A whole bottle of carpet cleaner was used in this one car. I still can’t understand how it got so bad. The vast majority of the problem was hidden under the seats. I suppose most liquid spills in cars go between the console and the side of the seat, so we wouldn’t really notice them unless the seats are removed. Anyway, two treatments, with a steam cleaner in between, and a lot of scrubbing took care of almost all of the stains. The ones that remain are so faint, most people won’t even notice them, and I can always hit them again with a stronger spot-remover in the future.

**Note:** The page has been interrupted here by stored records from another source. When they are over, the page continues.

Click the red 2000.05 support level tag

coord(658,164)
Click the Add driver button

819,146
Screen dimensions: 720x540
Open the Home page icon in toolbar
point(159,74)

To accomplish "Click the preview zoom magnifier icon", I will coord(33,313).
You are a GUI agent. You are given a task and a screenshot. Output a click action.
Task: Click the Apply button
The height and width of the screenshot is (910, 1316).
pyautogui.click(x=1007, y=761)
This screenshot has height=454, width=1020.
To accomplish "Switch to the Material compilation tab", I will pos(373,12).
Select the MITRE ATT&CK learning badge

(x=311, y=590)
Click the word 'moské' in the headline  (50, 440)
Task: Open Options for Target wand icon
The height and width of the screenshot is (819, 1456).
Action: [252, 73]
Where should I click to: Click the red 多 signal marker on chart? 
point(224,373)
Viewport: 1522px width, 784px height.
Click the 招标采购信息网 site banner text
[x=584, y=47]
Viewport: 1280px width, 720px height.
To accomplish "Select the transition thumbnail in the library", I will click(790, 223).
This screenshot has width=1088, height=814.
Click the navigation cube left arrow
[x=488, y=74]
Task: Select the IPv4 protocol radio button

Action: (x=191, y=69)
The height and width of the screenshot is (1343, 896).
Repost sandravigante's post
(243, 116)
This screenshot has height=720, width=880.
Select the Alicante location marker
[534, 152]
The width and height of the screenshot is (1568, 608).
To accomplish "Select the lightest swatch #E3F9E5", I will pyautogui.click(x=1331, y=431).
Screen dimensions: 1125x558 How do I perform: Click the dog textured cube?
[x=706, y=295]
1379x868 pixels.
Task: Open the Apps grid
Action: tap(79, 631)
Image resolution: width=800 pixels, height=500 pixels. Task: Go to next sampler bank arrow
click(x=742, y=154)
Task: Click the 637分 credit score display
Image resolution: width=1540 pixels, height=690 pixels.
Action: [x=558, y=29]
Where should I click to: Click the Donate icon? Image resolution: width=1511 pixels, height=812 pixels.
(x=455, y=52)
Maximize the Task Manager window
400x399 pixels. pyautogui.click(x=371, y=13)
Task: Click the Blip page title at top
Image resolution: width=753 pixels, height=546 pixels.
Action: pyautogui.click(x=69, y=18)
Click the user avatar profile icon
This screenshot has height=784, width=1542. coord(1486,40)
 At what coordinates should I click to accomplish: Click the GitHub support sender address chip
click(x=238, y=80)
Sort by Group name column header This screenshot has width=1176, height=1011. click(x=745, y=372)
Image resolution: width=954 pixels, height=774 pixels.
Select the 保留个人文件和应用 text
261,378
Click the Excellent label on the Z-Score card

The dashboard and door panels put up a serious fight. Grease and cigarette ashes combine to create a very sticky, very thick coating. I actually resorted to steaming the entire dashboard to soften it up and then going back to wipe it away. I think I spent 2 hours on all of that. The steering wheel and all the vents took another hour.
I cleaned the rear seats with a leather cleaner and vacuumed out the seams again before closing the ionizer in the car for a few hours. While the smell was being attacked by the ionizer, I went to work on the seats. The amount of filth that had collected on the plastic trim and the frame underneath made me wish I had purchased latex gloves before starting this project. Vacuum, cleaning spray, elbow grease, repeat.
The seats turned out magnificently. Aside from a small hole in driver-side seat, the leather looks 100% better at least. It started out hard, slick, and greasy, but is now soft, supple, and feels wonderful. I haven’t conditioned the leather yet, but I’m sure when I do, it will get even better.
On the third day of this mission, I vacuumed the interior once more, reinstalled the seats, and started the ionizer back up. I then cleaned the floor mats, using what little carpet cleaner I had left, and reinstalled them as well. I let the ionizer do its thing for another few hours before packing it up and letting the car air out. While the car still needs a few days of warm, windows-down driving to really get all the smell of cleaners out, this is a big win. It does not look, feel, or smell like a smoker’s car anymore. It’s also clean enough to eat off of any surface in the car – although no food will ever be allowed in it again.
Episode Two: Attack of the Collisions
I now turn my attention to the exterior of the car. It will most likely take me double the time the interior did. And I won’t even be trying for perfection. Now that the weather is nicer, I’ll definitely be getting out there to tackle the various dented and broken trim and lighting pieces, as well as the hours and hours of paint-correction that await me. I’ll report back soon.